Why would you consider it bizarre and not in line with geological, chemical, meteorological, or other natural processes?

More like a deliberate coming together of elements aided by mysterious powers.
I think we do ourselves disservice when we attribute mysterious or magical qualities to natural processes. we better wise up to study what these processes are.

To think otherwise is surely the religion of denial.
I'm almost shocked you got this so reversed.

also I have to ask if you understand what evolution deals with. evolution only rarely deals with the origin of life.
 

Photonic

Ad astra!
Except that because the numbers are so large, it is almost inconceivable that it DIDN'T eventually occur, which it did, which is why we are here, which is why I can say this.

Math is phun.
 

Quiddity

UndertheInfluenceofGiants
Microevolution is without a doubt occuring today. It's not something that is up for argument; you can see it occur in a lab.
 
If we take the Earth as a complete living system then it seems unlikely all to have come about through evolution.

Not only did we have random chemicals forming together to create DNA but we also had all the other parts of the equation just happening to be there at the right place and time.

I am talking about water and all its myriad properties, the atmosphere, climate and soil for example all being perfect at the same time as life just spontaneously erupting.

seems rather a bizarre coincidence doesn't it?

More like a deliberate coming together of elements aided by mysterious powers.

To think otherwise is surely the religion of denial.

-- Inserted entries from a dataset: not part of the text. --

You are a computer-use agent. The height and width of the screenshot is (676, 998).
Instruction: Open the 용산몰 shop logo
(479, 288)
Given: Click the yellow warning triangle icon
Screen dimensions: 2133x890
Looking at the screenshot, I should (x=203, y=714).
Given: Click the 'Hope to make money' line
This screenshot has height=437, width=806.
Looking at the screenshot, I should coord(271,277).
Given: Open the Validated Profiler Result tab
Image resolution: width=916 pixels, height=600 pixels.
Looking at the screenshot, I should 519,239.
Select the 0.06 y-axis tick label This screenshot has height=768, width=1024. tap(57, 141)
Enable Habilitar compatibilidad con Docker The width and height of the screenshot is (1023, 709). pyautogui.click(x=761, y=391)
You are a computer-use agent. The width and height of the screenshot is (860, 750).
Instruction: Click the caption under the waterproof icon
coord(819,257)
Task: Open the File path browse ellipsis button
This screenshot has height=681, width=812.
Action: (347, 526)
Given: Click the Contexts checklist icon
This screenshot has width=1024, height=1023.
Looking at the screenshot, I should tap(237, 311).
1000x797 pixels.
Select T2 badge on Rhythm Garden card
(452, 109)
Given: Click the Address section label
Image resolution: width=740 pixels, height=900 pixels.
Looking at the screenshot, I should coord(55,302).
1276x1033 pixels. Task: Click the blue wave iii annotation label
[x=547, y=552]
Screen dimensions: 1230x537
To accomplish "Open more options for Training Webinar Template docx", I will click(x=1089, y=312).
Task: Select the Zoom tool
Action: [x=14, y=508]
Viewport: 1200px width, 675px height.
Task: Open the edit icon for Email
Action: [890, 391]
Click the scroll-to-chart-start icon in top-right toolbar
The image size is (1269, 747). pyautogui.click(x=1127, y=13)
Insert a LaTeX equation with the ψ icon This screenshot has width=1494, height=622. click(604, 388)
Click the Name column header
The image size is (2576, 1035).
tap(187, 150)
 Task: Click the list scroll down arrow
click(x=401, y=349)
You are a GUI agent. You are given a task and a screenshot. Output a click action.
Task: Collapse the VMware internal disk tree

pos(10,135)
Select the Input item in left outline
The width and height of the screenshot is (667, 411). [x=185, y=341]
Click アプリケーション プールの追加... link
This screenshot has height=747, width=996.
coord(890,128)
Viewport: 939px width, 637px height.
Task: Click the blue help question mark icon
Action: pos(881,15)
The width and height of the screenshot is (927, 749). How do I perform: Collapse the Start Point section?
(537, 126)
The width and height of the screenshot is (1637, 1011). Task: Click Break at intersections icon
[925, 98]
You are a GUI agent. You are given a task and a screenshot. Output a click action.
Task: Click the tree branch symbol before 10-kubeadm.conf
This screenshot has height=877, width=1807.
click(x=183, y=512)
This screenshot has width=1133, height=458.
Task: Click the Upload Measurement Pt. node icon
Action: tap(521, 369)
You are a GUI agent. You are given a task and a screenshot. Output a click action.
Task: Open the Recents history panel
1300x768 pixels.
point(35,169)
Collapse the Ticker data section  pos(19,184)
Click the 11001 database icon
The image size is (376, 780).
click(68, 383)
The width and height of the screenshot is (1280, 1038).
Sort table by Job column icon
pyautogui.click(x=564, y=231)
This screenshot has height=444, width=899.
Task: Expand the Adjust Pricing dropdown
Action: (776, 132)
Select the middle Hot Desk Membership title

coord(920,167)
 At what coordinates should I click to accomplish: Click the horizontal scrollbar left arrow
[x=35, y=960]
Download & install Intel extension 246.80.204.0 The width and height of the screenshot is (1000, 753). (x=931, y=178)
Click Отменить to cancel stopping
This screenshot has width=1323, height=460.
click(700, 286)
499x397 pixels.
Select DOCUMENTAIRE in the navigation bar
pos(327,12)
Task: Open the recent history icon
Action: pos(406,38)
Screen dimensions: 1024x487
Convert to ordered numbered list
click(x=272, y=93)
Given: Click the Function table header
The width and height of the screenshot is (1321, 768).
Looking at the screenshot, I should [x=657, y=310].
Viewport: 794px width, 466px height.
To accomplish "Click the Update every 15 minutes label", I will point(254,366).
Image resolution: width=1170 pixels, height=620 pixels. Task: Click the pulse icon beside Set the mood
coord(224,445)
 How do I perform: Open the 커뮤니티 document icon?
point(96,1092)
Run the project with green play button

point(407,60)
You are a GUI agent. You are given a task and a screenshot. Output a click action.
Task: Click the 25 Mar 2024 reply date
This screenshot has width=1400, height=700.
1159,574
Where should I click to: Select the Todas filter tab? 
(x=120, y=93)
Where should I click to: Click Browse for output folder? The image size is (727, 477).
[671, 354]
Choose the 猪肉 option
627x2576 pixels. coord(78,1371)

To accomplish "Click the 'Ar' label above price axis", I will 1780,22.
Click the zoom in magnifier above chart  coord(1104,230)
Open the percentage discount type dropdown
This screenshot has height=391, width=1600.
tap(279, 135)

What do you mean by a complete living system? Conversely what qualifies as a incomplete living system? To my knowledge there is no standard against which to compare an ecosystem to determine whether it is to be considered complete or not. My experience from studying ecology is that ecosystems at any level are rather messy and dynamic things that simply are what they are at any given time.

As for the old goldilocks argument I can cite a personal examples of seemingly rare coincidence when I ran into a friend I've not seen for several years in a place I would never normally visit due to a convergence of largely random factors. I don't believe that a mysterious power was involved in running into a friend any more than I believe that it's necessary to invoke a mysterious power to account for the existence of conditions suitable for the emergence of life in a rather large universe.